Tuesday, February 28, 2012

Because I have to get it out

I think about scrapbooking a lot. But I don't want to bore my husband and kids with my thoughts about the process. So I am creating this blog with the intention of being able to write about my thoughts.

Here is a post I wrote on my other blog about why I scrapbook.

As a kid and then teenager, I filled journals with my thoughts and experiences. Writing was theraputic and meaningful to me. Then I went to BYU. There was a contingent of scrapbookers in one of my wards. And immediately my streak of perversity struck. How were scrapbooks better than my journals, filled with my words and a few photos?
Then I got married and a year and half later found myself expecting my first baby. Suddenly, the camera I never used became important. And my journals–occasionally written in. Life was so busy for me. So when my first son was born, I began to scrapbook, somewhat haphazardly. I enjoyed the process of finding pretty paper, writing and adding my bad photos.
Then we moved to Sweden. And suddenly, I felt very pressed to scrapbook. I wanted to document every single detail about our experiences. I snapped photos at the supermarket, took pictures of the bus we rode and our bikes, snapped endless pictures of Lund with all its amazing and varied architecture. My children were little and I knew that memories are fleeting. So I wanted to create a body of memories that my family could refer to and trigger their own memories.
And so I began to scrapbook in earnest. Somehow in the process of documenting those details I began to process and assign meaning to our experiences. When I felt discouraged about parenting or frustrated with my kids, I could turn to cute pictures of them and feel better about what I was doing. When I felt the wanderlust bug bite me, I could turn to pictures about our adventures and relive those experiences.
When we moved to New York and embarked on a quieter phase of our lives, I found the process of creating rejuvenating and uplifting.

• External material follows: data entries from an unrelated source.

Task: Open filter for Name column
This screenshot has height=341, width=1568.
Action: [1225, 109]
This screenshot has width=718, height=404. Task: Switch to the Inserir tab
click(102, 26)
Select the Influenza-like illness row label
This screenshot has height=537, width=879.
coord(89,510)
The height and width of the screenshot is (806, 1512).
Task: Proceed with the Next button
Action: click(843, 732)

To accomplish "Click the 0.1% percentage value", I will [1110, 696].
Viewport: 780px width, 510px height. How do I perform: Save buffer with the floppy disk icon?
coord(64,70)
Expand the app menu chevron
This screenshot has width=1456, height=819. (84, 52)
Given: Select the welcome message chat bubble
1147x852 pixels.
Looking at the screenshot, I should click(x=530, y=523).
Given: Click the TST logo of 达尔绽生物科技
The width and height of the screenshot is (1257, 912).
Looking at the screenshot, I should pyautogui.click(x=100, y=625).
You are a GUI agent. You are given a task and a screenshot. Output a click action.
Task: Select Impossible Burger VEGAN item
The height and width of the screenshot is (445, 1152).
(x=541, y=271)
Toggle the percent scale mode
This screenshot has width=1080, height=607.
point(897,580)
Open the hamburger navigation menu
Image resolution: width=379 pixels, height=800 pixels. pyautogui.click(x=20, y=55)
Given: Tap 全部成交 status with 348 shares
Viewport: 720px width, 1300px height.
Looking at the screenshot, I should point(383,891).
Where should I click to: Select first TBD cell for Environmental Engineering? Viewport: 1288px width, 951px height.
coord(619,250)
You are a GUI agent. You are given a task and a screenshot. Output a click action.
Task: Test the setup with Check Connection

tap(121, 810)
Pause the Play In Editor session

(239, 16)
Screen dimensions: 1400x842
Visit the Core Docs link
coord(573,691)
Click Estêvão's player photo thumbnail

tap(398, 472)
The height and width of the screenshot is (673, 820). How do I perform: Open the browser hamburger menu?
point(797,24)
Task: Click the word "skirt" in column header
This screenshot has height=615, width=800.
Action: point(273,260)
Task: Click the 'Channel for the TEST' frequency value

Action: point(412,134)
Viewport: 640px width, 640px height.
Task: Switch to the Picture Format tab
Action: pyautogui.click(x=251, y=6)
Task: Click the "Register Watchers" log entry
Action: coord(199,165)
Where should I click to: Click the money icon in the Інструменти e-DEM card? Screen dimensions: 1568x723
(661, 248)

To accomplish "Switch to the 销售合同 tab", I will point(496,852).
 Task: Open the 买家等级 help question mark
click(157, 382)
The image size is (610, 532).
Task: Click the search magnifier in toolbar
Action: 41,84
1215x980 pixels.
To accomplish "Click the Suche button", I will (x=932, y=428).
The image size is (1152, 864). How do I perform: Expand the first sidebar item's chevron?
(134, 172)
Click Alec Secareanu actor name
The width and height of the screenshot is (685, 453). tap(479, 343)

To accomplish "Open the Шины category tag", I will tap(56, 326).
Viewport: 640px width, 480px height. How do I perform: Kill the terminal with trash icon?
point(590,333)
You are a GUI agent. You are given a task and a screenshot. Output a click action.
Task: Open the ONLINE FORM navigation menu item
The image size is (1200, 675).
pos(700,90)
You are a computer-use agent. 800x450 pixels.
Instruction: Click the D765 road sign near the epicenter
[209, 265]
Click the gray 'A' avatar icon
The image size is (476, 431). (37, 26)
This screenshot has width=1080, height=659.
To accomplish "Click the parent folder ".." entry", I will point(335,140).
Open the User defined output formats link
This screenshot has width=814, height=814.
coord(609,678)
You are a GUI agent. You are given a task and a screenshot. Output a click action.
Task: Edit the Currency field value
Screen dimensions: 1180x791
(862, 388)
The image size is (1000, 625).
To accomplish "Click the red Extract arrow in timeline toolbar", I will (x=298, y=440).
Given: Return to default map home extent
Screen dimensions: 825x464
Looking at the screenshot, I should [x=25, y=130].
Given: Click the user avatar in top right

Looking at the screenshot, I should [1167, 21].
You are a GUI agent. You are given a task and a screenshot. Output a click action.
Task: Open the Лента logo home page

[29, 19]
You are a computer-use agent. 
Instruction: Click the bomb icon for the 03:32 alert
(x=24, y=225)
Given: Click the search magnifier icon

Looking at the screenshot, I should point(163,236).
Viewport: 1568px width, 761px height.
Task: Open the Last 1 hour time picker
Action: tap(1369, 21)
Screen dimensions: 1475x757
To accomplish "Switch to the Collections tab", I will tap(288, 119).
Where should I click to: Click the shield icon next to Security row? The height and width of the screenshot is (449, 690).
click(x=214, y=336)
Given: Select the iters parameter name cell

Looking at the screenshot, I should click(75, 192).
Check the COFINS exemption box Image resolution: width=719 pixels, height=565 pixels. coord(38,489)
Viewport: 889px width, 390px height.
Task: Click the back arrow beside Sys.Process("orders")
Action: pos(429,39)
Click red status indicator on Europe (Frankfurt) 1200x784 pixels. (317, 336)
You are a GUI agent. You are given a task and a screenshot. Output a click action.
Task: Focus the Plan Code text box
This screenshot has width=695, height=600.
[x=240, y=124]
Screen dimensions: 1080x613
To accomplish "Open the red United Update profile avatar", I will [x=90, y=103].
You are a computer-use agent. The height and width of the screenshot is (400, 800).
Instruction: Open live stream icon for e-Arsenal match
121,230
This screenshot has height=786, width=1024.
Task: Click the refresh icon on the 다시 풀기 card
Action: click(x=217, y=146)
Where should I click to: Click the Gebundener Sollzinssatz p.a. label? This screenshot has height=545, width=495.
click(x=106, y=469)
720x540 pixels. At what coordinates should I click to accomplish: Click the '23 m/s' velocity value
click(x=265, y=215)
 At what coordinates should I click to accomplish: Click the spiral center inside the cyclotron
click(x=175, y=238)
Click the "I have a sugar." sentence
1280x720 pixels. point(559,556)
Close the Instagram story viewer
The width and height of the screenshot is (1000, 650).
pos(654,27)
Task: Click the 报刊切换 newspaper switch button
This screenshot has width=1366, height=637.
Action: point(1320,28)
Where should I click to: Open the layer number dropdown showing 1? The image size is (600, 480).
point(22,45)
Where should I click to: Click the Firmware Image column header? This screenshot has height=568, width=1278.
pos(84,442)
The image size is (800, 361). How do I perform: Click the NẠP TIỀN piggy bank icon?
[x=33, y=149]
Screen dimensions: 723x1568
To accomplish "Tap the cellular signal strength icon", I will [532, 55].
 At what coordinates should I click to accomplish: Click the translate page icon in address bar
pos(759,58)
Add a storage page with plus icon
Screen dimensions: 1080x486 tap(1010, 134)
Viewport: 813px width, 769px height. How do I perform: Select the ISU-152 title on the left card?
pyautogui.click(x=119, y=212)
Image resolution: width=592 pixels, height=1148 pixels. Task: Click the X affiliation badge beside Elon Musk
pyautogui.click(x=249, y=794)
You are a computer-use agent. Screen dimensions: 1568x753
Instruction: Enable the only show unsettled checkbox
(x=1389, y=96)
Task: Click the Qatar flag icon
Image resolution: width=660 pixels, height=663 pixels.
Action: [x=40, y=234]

I could create something that would be finished and never undone.
And finally, I scrapbook so that the pictures I take don’t become meaningless piles for my kids to wade through. My mother has boxes of photos. Sometimes we can place the photos and other times we can’t. It makes me sad that those photos aren’t arranged and organized. I met my great-aunt this summer and spent a day with her going through her scrapbooks and family heritage photos. She had given her photos context and meaning with her words. She had included bits from her mother’s notebooks and recipes written in her mother’s own hand. It was a veritable treasure trove for me. As she shared her stories and experiences I felt linked to my great-grandparents and past in a tangible and powerful way.
My great-aunt told me that her parents had stacks of photos that they loved going through and looking at. Sadly, they hadn’t written dates or names on the back. After their deaths, there were some people and places in photos that couldn’t be identified by any living descendent of my great-grandparents. I don’t want to do that to my children or grandchildren. I want them to feel connected to our family history and heritage.
And so I scrapbook. When my daughter asks me to tell her a story about when she was little, we pull out the 2006 scrapbook and I show her pictures of her birth and the many pictures of her, looking like a tiny porcelain doll dressed in pink. When we start wonder when an event happened, we pull out the scrapbooks and find details that we had forgotten.
I may never be a famous scrapbook designer. My pages will never be published in a national scrapbook magazine. But my family loves and treasures the scrapbooks I’ve made. I’ve given my experiences and life meaning and context in books that will last a lifetime.
I realize that not everyone has the same drive I have to scrapbook. But if you take pictures, please at least put names and dates on the backs of the photos or tag them digitally, so that your families will have context and meaning when they inherit boxes of photos or disks.